Today, as fourth graders were packing up their things to go home, four of my son's classmates were voting on whether or not he was stupid. The ringleader would ask, "Who think's Trevor's retarded?" and the other three would raise their hands. "Who thinks Trevor's stupid?", all the hands go up. "Who thinks Trevor's dumb?", three out of three of the followers voted that he for sure is.
So my ten year old came home from school today with puffy eyes, and pink cheeks because of the words of these kids. Three kids voting against him. Three kids siding with the mean girl, and agreeing that he was dumb.
As he told me the story on the way home from school, so quietly I could barely hear him, my eyes filled with tears. I wasn't angry, I was just wounded. Wounded because I could tell that this one hurt him.

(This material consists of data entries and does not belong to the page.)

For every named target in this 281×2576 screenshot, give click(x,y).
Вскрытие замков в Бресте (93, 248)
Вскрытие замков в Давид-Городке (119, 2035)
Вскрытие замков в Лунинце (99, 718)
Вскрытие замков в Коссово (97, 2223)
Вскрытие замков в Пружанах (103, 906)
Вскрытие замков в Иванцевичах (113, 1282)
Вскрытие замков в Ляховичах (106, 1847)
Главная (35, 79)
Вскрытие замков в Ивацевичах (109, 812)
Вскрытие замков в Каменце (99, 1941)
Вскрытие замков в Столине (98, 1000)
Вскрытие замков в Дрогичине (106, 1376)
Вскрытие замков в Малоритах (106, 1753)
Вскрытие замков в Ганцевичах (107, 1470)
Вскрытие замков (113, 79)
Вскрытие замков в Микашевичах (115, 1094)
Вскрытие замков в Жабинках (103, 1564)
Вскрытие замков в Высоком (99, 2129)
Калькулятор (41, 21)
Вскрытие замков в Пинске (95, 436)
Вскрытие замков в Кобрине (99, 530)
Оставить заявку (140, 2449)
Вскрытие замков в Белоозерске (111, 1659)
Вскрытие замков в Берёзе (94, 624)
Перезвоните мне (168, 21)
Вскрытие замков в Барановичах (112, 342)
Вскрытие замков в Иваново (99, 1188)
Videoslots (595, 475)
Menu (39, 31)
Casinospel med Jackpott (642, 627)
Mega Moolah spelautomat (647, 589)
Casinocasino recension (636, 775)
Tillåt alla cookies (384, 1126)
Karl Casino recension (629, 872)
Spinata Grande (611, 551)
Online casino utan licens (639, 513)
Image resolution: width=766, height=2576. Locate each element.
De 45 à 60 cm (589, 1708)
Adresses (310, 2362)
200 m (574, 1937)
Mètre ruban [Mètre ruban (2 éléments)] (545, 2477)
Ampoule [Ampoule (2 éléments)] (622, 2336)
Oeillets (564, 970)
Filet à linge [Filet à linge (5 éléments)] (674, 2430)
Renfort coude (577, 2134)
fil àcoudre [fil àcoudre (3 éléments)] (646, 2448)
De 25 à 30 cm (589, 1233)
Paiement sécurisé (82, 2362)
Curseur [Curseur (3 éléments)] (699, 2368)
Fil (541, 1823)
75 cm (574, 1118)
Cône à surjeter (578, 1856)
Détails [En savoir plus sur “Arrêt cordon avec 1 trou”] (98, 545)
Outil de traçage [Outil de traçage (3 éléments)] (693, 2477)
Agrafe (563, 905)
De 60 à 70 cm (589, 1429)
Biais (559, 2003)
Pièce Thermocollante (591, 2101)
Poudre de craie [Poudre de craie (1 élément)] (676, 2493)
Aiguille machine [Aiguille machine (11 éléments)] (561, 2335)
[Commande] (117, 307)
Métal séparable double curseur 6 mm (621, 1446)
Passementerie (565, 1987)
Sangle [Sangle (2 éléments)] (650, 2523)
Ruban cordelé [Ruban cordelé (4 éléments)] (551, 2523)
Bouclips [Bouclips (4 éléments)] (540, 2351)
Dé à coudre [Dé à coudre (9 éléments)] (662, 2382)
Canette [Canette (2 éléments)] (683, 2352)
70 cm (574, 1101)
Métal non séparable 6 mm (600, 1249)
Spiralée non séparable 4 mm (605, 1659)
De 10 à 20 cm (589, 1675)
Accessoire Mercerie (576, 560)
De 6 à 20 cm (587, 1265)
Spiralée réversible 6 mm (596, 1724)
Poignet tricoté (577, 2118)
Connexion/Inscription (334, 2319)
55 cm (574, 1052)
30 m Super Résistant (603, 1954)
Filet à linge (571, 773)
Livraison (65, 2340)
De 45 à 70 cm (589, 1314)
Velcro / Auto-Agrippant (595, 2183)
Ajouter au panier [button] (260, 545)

"Mom, you can tell me if something is wrong with me you know. I mean is it? Do I have something like how some kids have ADHD or things? Did a doctor ever say anything is wrong with me?"
More tears running down my cheeks. More broken heart forcing itself to beat as I listen to my son try to fit the words of his classmates into his view of himself. A view that now feels like maybe he is broken.
I told him, most assuredly, that he is not broken in any way. And that in some small way those kids must feel broken to be hurting him like that. Kids who are confident, strong, and kind don't seek to hurt others. That we may never know what is in them that feels fixed when they pick on him, but that it certainly isn't about him. It is about them.
Then we talked about how it would have felt if someone hadn't raised their hand. If someone had voted for him instead of against him. The relief he would have felt if just one person had his back. That was the word he used. Relieved. And I told him to always be that person.
And now, as he sits reading Harry Potter I am still teary. I don't want to send him back to the wolves tomorrow. I don't want them to hurt him anymore, just because they can. Just because there are four of them and one of him, and because he is too sweet to beat the crap out of them like I want him to. And I am teary because I feel like I have let him be too soft. I have let him be too into books, and I have let him love too much... animals, and bugs, and me. I have let him be too kind. I should have tried to change him.
But that is never true.
God made my son smart. He made him kind, empathetic, hilarious, and so exceedingly loving. I hope that the words from today don't scar him, but rather stay with him as a reminder to be the one person who provides another child the relief of just not being alone. The world is a tough place. Even when you're just ten.